** start **
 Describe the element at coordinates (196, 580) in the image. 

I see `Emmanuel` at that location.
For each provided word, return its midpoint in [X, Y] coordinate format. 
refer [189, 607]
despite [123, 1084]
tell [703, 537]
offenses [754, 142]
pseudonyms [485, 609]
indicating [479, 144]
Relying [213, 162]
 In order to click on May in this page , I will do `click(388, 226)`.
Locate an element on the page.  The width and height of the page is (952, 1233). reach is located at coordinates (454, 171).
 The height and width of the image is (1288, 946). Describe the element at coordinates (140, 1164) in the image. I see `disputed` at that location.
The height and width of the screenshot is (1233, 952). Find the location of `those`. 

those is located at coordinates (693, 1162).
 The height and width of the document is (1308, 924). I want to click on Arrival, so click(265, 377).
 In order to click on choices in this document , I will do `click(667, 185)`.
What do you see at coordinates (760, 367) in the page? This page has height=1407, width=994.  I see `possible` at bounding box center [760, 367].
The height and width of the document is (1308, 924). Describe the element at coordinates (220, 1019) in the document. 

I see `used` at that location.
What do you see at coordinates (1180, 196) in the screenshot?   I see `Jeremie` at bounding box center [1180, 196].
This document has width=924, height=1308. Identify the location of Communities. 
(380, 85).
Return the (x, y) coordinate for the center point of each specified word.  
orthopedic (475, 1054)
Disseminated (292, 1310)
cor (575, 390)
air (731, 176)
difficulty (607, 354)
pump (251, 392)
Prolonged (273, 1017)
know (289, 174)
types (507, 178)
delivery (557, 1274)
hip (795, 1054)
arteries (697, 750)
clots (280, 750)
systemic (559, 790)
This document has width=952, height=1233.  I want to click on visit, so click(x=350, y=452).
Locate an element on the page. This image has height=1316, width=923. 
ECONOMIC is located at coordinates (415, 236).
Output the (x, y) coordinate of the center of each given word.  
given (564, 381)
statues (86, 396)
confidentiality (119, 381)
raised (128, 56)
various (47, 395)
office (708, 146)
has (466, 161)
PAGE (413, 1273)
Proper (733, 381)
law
** end **
- _Task objective_: How many lines in the rows above contain the word "will"? Reply with the number only.

- _Task answer_: 2